EU-Gesetzgeber hatten den Gesetzesvorschlag im Mai an den Rat zurückgeschickt aus Sorge, dass das vorgeschlagene Gesetz die Rechte von Internetnutzern nicht ausreichend schützen würde. „Ich bin sehr froh, dass wir eine Einigung über das Telekompaket erreicht haben“, sagte Asa Torstensson, Kommunikationsministerin für Schweden, das zurzeit den rotierenden EU-Vorsitz innehat.

Das Telekompaket war in der Vergangenheit Anlass für vehemente Debatten zwischen dem Parlament und dem Rat. Die endlosen Diskussionen konzentrierten sich auf Änderung 138, die die Notwendigkeit einer „vorigen Entscheidung der Justizbehörden“ für diejenigen betont, denen illegales Herunterladen vorgeworfen wird.

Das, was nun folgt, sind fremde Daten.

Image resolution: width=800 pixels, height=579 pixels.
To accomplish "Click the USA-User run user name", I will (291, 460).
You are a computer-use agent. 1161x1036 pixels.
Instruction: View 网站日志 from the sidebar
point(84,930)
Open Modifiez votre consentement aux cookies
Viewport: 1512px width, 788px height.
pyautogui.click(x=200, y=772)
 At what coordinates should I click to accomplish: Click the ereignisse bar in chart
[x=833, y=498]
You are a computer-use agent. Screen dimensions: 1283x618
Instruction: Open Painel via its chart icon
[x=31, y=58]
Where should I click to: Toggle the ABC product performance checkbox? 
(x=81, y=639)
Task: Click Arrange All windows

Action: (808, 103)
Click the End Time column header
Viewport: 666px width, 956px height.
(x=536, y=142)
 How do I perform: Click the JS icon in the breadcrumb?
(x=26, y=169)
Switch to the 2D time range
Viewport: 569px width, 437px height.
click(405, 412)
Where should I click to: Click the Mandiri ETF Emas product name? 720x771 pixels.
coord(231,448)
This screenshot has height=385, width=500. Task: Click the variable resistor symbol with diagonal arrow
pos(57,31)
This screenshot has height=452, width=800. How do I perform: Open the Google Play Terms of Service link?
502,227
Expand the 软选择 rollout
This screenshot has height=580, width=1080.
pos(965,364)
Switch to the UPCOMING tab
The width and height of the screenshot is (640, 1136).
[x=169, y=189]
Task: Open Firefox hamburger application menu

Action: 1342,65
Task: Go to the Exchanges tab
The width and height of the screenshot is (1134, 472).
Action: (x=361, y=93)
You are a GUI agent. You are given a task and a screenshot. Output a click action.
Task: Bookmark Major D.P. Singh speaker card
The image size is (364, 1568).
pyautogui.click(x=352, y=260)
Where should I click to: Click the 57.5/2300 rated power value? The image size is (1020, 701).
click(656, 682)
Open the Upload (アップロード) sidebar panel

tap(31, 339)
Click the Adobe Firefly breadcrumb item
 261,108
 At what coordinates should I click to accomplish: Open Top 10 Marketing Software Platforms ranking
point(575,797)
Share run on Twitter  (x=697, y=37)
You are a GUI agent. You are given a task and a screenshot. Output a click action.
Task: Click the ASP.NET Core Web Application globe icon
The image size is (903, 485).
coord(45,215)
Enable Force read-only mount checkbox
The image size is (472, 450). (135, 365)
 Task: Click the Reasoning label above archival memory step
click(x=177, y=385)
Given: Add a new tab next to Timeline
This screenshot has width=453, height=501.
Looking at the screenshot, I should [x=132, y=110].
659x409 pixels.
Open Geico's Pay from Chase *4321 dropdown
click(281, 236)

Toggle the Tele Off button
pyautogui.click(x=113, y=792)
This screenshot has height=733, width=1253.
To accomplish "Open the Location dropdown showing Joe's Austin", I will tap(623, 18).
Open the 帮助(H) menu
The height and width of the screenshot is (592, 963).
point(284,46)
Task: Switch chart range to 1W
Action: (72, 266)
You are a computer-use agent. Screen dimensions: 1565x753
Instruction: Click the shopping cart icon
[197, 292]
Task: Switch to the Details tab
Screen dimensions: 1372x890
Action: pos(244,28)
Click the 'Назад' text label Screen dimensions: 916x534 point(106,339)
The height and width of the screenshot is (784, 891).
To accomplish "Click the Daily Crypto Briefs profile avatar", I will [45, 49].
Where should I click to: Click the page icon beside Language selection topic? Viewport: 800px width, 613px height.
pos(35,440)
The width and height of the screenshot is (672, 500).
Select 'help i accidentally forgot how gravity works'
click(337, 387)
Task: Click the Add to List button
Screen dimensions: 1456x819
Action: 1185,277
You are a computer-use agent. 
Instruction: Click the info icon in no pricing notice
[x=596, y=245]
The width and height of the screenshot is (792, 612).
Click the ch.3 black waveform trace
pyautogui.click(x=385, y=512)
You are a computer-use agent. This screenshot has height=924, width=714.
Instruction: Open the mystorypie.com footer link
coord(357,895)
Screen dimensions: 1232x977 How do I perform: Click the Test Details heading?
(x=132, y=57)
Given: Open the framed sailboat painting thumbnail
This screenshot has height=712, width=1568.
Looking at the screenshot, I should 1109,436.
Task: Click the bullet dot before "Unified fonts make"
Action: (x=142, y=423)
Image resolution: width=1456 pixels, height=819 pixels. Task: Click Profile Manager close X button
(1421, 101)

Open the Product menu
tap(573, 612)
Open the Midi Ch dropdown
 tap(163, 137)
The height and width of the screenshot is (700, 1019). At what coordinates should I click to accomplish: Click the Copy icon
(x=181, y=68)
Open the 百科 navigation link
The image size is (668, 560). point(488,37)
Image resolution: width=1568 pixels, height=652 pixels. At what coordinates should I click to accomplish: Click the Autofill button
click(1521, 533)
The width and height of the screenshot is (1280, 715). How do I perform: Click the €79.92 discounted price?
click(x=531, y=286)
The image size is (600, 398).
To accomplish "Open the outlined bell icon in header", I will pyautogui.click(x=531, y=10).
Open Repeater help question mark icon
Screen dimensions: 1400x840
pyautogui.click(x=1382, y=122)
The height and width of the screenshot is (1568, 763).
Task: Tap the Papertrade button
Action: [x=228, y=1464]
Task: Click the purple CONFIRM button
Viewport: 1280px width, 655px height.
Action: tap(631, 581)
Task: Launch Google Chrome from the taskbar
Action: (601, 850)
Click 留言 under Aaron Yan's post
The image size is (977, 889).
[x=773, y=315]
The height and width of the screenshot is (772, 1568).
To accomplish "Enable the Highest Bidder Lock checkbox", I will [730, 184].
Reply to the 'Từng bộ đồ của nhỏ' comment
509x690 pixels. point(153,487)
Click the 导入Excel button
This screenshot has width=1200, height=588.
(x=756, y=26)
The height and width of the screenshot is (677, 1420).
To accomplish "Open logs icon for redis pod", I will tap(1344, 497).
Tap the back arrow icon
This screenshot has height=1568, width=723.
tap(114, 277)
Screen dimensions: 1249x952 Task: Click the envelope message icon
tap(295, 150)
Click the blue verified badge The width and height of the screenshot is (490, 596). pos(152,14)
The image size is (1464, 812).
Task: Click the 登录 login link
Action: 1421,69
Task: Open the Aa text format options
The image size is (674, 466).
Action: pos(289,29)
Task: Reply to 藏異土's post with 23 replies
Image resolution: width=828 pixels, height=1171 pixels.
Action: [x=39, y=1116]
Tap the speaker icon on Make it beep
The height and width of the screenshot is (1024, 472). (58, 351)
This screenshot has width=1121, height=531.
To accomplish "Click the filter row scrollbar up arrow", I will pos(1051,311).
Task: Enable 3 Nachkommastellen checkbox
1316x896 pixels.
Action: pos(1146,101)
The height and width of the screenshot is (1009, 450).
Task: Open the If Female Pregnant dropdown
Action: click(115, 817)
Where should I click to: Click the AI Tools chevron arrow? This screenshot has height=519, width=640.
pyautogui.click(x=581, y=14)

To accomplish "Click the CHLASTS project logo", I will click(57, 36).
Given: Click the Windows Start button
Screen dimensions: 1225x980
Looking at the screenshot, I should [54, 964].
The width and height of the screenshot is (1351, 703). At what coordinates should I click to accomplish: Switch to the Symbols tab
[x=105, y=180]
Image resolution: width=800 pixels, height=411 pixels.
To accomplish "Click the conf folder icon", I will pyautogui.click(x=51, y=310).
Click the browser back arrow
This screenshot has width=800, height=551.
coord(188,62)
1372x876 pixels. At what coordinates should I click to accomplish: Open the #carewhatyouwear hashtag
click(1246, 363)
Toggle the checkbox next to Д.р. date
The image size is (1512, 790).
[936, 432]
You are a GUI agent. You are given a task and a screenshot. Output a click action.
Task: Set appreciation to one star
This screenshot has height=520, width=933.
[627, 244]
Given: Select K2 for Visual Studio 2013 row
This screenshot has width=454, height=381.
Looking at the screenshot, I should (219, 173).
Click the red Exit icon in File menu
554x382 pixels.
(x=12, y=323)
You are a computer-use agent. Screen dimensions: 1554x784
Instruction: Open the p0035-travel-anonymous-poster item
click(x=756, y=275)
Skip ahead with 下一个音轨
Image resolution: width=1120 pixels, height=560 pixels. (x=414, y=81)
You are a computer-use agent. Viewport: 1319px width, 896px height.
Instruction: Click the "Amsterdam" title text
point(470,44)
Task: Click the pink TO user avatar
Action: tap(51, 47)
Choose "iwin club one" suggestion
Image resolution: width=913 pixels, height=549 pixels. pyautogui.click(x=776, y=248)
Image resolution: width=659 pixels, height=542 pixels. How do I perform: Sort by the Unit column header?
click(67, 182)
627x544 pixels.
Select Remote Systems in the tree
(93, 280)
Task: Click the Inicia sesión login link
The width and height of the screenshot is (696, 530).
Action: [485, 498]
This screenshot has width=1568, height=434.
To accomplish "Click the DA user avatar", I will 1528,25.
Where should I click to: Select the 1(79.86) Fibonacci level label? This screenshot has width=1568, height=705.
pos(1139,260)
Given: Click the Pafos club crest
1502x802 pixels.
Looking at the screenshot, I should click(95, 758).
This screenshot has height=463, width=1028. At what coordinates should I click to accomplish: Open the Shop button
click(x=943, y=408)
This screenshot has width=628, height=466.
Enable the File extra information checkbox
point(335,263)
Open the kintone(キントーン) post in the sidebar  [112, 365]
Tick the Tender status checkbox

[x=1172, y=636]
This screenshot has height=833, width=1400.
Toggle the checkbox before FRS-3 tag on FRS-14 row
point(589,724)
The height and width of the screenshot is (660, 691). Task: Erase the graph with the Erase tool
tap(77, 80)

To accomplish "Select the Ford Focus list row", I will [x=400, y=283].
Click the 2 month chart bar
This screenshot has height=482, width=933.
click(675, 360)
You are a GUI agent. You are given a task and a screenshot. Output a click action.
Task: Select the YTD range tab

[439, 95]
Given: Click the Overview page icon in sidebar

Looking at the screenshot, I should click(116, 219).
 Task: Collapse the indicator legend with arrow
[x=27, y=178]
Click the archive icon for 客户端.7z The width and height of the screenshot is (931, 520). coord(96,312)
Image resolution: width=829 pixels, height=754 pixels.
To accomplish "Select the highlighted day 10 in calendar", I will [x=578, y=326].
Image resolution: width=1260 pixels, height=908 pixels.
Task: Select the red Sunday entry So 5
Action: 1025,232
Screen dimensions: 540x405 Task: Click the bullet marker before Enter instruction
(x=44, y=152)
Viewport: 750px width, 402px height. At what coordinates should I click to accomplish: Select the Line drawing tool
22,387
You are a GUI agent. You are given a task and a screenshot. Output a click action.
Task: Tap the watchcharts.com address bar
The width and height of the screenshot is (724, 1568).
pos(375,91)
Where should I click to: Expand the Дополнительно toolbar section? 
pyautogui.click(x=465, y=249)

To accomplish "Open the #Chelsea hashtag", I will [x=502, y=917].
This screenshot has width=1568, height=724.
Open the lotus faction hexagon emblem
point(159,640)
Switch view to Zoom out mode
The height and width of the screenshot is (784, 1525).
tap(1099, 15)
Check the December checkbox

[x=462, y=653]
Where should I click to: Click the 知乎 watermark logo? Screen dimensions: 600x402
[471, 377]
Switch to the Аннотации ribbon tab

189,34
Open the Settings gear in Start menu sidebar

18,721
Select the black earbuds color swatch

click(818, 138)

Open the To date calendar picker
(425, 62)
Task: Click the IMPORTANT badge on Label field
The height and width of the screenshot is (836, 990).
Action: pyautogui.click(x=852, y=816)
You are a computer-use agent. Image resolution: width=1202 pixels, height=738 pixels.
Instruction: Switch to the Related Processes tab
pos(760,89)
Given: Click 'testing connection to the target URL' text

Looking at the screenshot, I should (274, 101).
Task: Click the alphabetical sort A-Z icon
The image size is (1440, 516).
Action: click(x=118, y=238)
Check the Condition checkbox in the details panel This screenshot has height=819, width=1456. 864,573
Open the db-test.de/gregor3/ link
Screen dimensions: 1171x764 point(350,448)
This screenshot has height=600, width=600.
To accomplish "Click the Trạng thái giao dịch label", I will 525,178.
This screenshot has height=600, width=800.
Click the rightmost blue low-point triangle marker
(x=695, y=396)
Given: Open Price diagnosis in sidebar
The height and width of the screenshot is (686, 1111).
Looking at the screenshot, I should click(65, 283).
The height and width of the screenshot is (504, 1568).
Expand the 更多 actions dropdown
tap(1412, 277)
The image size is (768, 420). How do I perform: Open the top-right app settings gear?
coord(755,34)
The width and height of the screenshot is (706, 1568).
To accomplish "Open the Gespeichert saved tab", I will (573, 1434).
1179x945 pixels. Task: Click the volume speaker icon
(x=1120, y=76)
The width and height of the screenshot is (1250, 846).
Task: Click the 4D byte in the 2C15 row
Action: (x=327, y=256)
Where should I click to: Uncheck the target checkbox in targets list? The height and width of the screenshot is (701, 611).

Der jüngste Text des Parlaments machte erhebliche Zugeständnisse an die Denkweise des Rats und löschte Hinweise auf eine „vorige“ Entscheidung einer „Justizbehörde” (EurActiv vom 23. Oktober 2009).

Im Text heißt es nun: „Ein voriges, gerechtes und unparteiliches Verfahren wird garantiert, einschließlich des Rechts der betroffenen Person oder Personen gehört zu werden, vorbehaltlich der Notwendigkeit für angemessene Bedingungen und Verfahrensregeln in ordnungsgemäß begründeten Dringlichkeitsfällen gemäß der Europäischen Konvention zum Schutze der Menschenrechte und Grundfreiheiten. Das Recht auf eine effektive und zeitnahe gerichtliche Überprüfung wird garantiert.”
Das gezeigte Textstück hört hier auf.